Infections Caused by Carbapenem-Resistant Enterobacteriaceae: An Update on Therapeutic Options

Front Microbiol. 2019 Jan 30;10:80. doi: 10.3389/fmicb.2019.00080. eCollection 2019.

Abstract

Carbapenems are considered as last-resort antibiotics for the treatment of infections caused by multidrug-resistant Gram-negative bacteria. With the increasing use of carbapenems in clinical practice, the emergence of carbapenem-resistant pathogens now poses a great threat to human health. Currently, antibiotic options for the treatment of carbapenem-resistant Enterobacteriaceae (CRE) are very limited, with polymyxins, tigecycline, fosfomycin, and aminoglycosides as the mainstays of therapy.
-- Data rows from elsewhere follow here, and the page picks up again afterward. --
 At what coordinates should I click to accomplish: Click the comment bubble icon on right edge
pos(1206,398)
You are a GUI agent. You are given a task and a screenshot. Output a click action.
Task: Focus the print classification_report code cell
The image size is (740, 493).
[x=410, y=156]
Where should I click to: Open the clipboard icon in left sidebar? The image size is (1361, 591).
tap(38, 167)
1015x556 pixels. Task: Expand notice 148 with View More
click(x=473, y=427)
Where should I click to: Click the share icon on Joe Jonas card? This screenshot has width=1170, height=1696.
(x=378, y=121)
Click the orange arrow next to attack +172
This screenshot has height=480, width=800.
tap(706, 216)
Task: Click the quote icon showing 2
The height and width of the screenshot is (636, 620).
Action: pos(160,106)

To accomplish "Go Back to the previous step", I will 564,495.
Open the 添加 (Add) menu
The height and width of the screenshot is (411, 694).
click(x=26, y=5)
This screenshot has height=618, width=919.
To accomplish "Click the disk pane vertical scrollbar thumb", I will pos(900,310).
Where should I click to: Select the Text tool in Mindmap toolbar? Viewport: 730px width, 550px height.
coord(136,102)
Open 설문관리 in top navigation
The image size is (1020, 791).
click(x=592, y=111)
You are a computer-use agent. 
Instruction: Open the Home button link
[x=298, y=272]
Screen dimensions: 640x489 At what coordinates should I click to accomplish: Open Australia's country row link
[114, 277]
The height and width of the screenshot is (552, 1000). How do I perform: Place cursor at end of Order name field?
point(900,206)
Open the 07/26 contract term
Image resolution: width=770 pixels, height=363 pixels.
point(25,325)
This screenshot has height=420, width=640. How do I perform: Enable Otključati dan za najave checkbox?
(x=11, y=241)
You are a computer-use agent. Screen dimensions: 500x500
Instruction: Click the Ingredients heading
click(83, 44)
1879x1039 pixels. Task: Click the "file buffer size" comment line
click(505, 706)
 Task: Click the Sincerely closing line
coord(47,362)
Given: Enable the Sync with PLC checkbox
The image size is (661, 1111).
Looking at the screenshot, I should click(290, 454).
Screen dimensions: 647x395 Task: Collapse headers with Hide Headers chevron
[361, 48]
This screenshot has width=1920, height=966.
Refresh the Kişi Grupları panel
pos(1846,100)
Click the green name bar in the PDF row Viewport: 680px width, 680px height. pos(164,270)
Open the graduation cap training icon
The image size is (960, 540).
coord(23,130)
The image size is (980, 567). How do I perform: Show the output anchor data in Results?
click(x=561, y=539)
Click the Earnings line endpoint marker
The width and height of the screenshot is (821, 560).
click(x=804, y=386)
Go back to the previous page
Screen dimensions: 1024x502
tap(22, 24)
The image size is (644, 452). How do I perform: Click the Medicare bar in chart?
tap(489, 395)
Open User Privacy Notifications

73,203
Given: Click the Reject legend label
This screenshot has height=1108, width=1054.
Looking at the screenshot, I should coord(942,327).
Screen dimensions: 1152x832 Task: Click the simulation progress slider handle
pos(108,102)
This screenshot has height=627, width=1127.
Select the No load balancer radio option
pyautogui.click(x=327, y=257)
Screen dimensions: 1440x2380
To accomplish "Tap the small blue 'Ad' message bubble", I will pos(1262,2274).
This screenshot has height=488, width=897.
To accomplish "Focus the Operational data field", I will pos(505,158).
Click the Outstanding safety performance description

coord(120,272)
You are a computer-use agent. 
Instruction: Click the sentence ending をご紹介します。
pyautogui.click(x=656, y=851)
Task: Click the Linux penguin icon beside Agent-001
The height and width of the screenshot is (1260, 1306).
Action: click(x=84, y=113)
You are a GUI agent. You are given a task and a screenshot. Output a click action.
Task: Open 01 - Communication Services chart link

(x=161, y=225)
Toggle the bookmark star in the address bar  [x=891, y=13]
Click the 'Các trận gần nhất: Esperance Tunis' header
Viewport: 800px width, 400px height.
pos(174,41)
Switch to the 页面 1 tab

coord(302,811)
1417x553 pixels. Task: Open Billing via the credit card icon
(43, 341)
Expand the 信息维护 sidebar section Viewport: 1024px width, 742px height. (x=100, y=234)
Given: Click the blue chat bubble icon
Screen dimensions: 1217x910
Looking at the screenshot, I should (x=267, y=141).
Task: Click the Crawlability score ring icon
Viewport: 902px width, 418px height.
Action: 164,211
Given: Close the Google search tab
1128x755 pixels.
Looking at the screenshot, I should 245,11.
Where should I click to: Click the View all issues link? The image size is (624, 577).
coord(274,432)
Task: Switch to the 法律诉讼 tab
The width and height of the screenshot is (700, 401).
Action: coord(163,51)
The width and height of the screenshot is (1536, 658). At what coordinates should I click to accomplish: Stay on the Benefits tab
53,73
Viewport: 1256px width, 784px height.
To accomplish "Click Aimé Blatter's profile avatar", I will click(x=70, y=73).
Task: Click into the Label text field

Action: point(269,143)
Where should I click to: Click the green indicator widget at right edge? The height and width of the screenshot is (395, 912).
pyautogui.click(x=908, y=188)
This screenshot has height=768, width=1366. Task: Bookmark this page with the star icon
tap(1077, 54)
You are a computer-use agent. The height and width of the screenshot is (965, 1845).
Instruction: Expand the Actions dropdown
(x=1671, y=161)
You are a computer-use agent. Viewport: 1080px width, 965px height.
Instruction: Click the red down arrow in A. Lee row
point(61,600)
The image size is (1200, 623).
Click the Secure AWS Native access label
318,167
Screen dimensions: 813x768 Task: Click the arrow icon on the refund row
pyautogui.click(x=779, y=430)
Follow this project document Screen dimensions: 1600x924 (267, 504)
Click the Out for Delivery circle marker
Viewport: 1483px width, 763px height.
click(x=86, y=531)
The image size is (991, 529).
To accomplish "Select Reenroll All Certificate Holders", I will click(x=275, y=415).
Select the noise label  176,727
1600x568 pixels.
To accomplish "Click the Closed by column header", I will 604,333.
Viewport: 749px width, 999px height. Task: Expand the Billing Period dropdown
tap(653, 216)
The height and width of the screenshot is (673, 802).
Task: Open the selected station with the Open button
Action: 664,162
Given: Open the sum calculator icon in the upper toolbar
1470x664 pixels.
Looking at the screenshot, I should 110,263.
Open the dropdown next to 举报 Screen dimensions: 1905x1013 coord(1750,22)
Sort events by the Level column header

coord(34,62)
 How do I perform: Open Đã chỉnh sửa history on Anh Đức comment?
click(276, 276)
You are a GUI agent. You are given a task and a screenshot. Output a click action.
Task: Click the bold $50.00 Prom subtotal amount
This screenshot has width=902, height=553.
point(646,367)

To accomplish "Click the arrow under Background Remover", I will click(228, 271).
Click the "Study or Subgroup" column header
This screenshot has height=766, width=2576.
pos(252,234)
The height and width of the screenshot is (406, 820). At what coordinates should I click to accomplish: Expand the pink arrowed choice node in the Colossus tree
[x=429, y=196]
The need for new and effective anti-CRE therapies is urgent. Here, we describe the current understanding of issues related to CRE and review combination therapeutic strategies for CRE infections, including high-dose tigecycline, high-dose prolonged-infusion of carbapenem, and double carbapenem therapy. We also review the newly available antibiotics which have potential in the future treatment of CRE infections: ceftazidime/avibactam, which is active against KPC and OXA-48 producers; meropenem/vaborbactam, which is active against KPC producers; plazomicin, which is a next-generation aminoglycoside with in vitro activity against CRE; and eravacycline, which is a tetracycline class antibacterial with in vitro activity against CRE. Although direct evidence for CRE treatment is still lacking and the development of resistance is a concern, these new antibiotics provide additional therapeutic options for CRE infections. Finally, we review other potential anti-CRE antibiotics in development: imipenem/relebactam and cefiderocol. Currently, high-dose and combination strategies that may include the new β-lactam/β-lactamase inhibitors should be considered in severe CRE infections to maximize treatment success. In the future, when more treatment options are available, therapy for CRE infections should be individualized and based on molecular phenotypes of resistance, susceptibility profiles, disease severity, and patient characteristics. More high-quality studies are needed to guide effective treatment for infections caused by CRE.

Keywords: avibactam; carbapenem-resistant Enterobacteriaceae; carbapenemase; carbapenems; combination therapy; relebactam; vaborbactam.